PROMPT:
In the records below, find the line with "Webmaster (102, 2510)" and repeat exactly every line from it through the line with "CBSE Schools in Pune (121, 1213)". Pictures stay out.

RECORDS SHOWN:
-- Opening Marker --

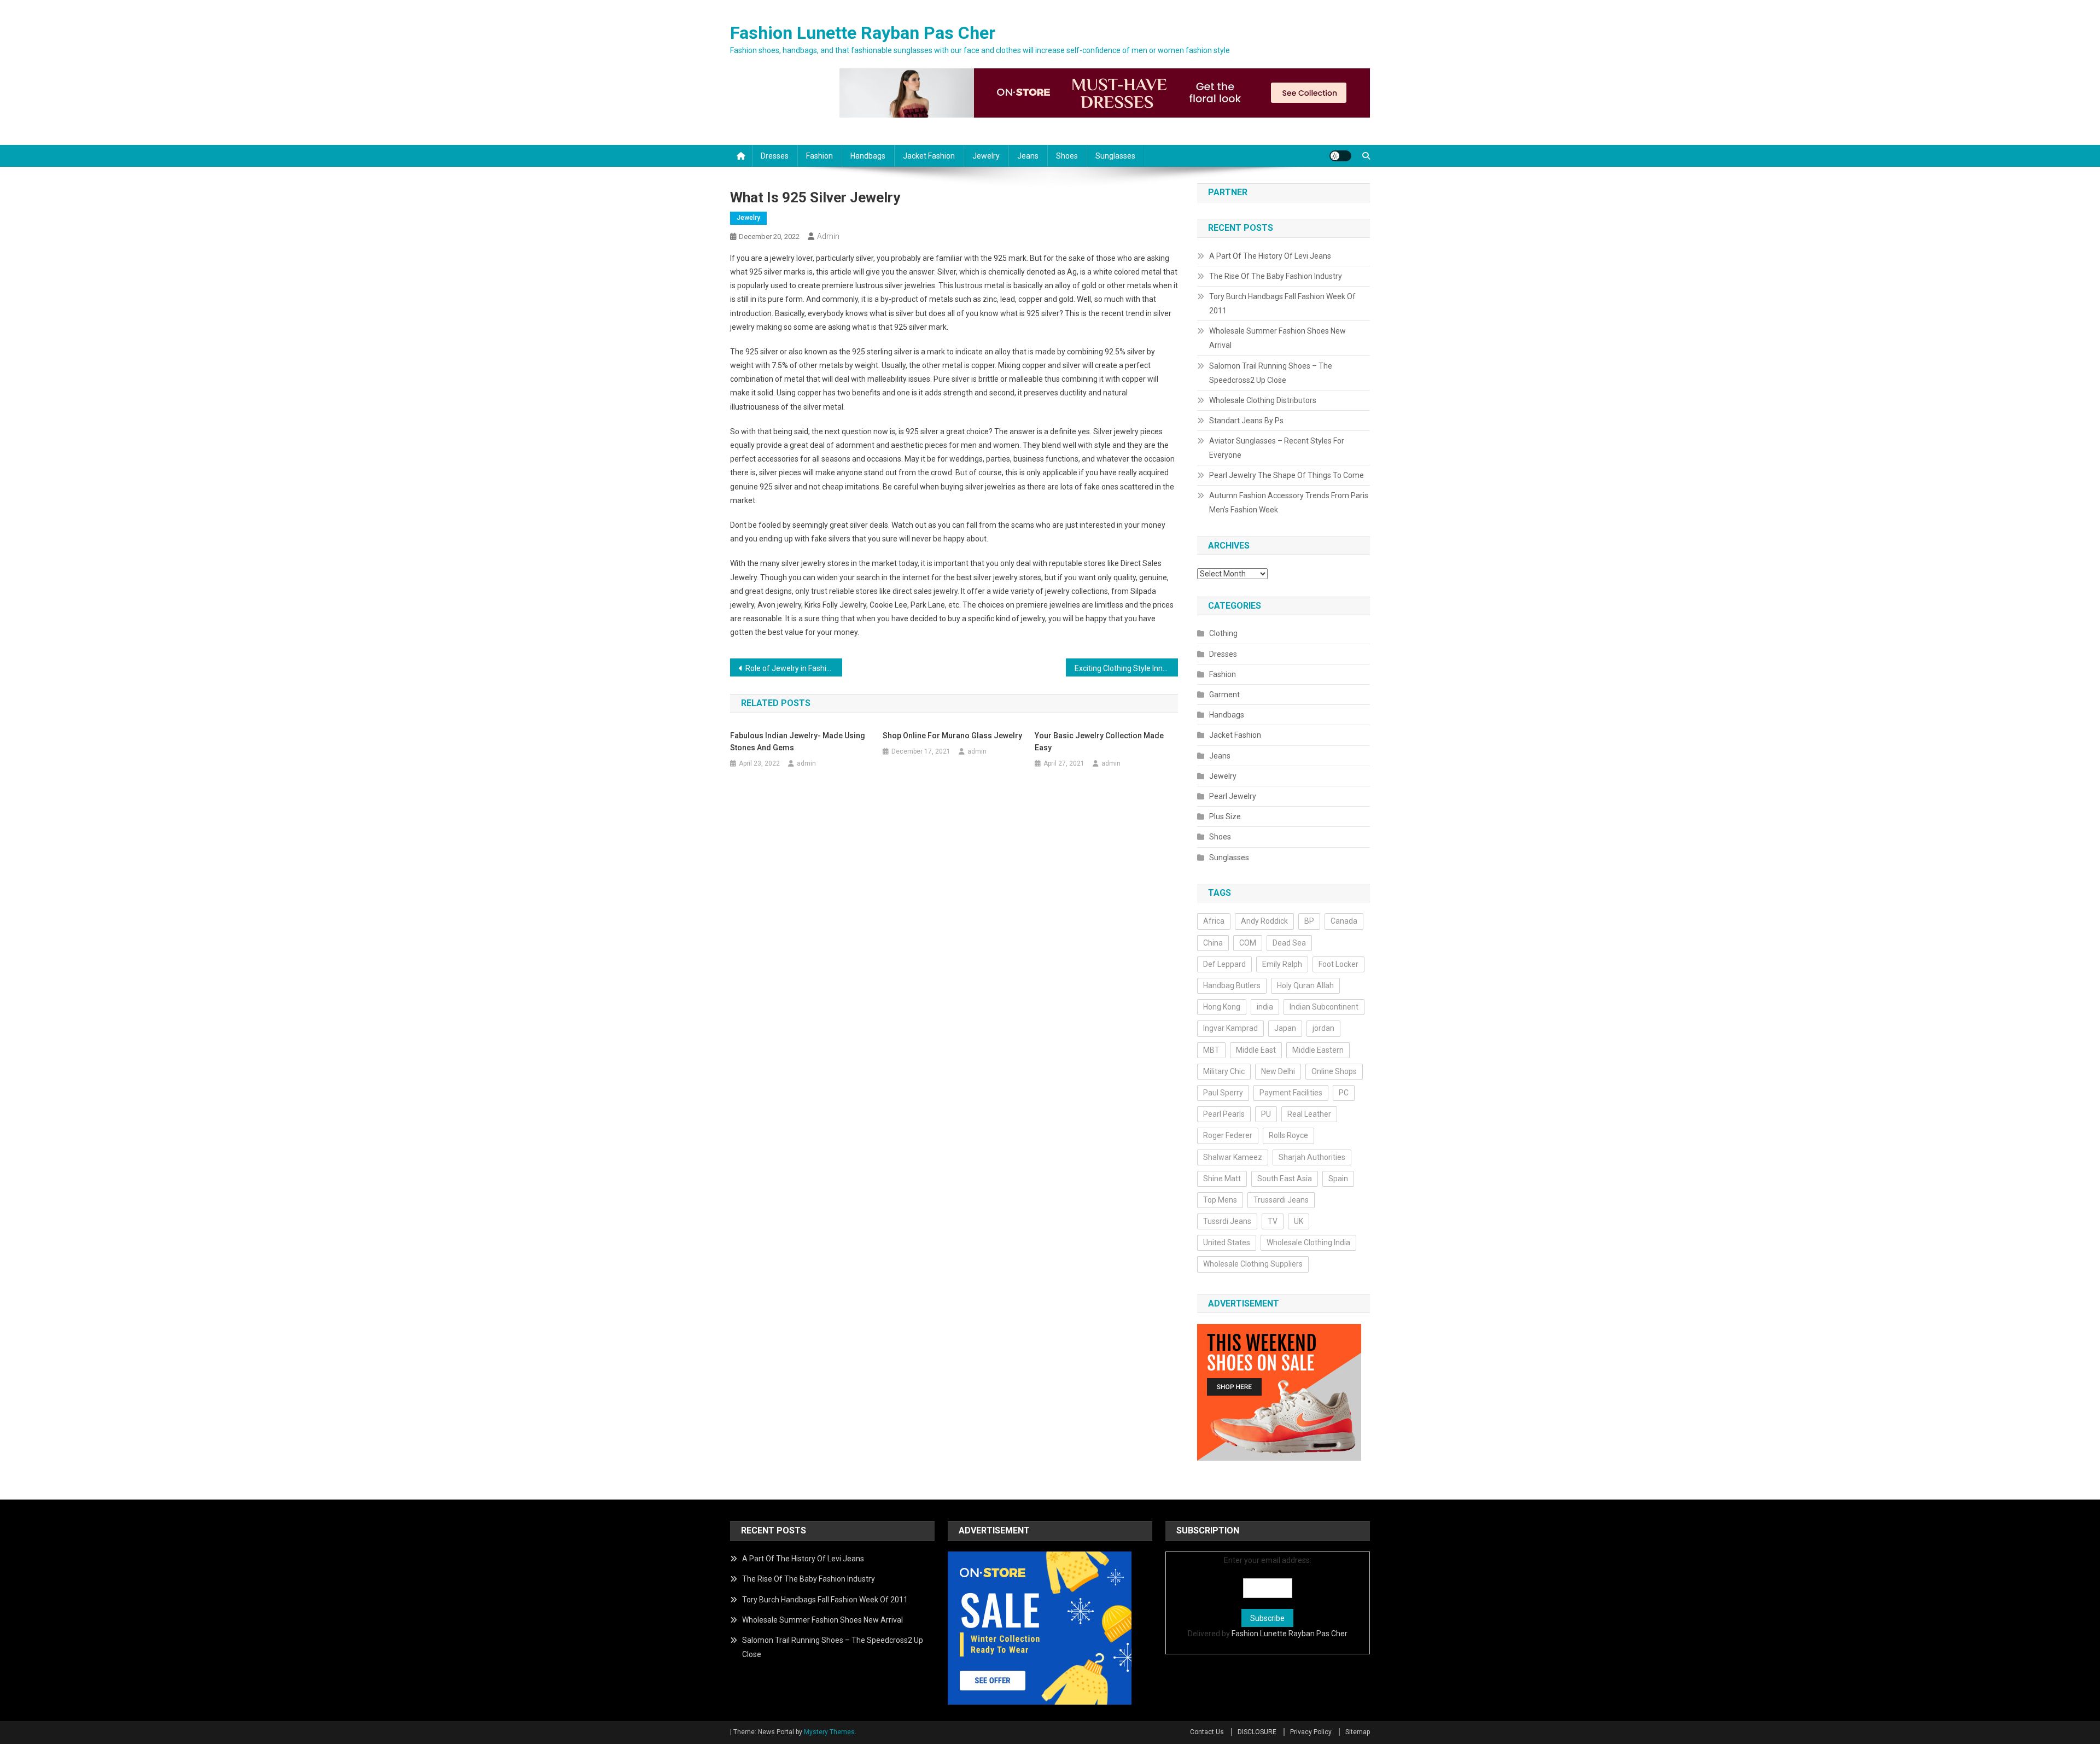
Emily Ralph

-- Closing Marker --
-- Opening Marker --

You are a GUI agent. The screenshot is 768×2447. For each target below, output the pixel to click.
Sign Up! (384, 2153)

-- Closing Marker --
-- Opening Marker --

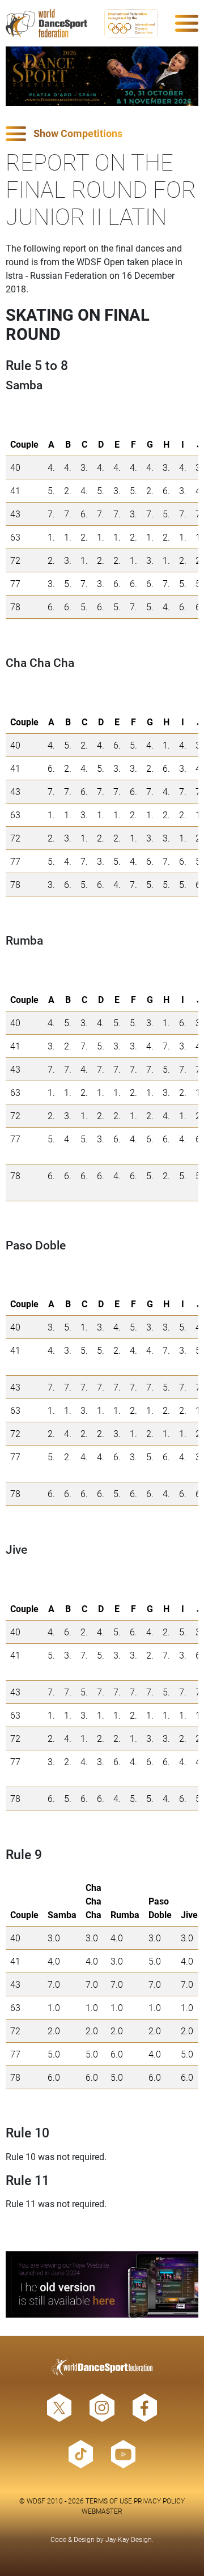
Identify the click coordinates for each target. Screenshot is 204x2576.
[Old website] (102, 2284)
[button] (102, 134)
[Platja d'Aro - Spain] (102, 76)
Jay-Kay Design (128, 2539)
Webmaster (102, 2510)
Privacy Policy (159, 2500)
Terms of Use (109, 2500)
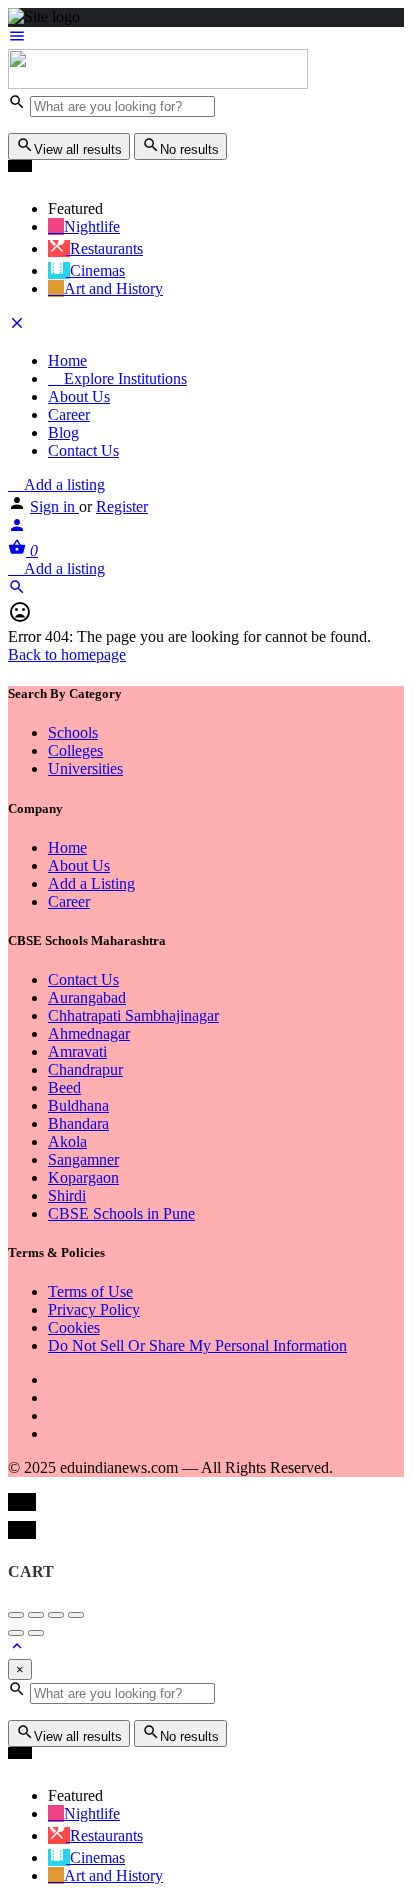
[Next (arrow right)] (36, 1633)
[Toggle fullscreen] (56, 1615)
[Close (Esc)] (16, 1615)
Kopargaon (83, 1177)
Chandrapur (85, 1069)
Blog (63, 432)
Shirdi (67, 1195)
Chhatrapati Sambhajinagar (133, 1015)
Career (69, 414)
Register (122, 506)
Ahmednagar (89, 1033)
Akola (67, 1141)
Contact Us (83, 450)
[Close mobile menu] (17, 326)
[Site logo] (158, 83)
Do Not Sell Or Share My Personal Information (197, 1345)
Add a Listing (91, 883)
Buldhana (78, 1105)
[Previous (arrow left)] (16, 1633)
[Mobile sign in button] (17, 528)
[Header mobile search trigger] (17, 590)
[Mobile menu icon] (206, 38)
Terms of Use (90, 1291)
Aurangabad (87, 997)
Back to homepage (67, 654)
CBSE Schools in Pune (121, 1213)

-- Closing Marker --

ANSWER BOX:
Webmaster (102, 2510)
Privacy Policy (159, 2500)
Terms of Use (109, 2500)
[Next (arrow right)] (36, 1633)
[Toggle fullscreen] (56, 1615)
[Close (Esc)] (16, 1615)
Kopargaon (83, 1177)
Chandrapur (85, 1069)
Blog (63, 432)
Shirdi (67, 1195)
Chhatrapati Sambhajinagar (133, 1015)
Career (69, 414)
Register (122, 506)
Ahmednagar (89, 1033)
Akola (67, 1141)
Contact Us (83, 450)
[Close mobile menu] (17, 326)
[Site logo] (158, 83)
Do Not Sell Or Share My Personal Information (197, 1345)
Add a Listing (91, 883)
Buldhana (78, 1105)
[Previous (arrow left)] (16, 1633)
[Mobile sign in button] (17, 528)
[Header mobile search trigger] (17, 590)
[Mobile menu icon] (206, 38)
Terms of Use (90, 1291)
Aurangabad (87, 997)
Back to homepage (67, 654)
CBSE Schools in Pune (121, 1213)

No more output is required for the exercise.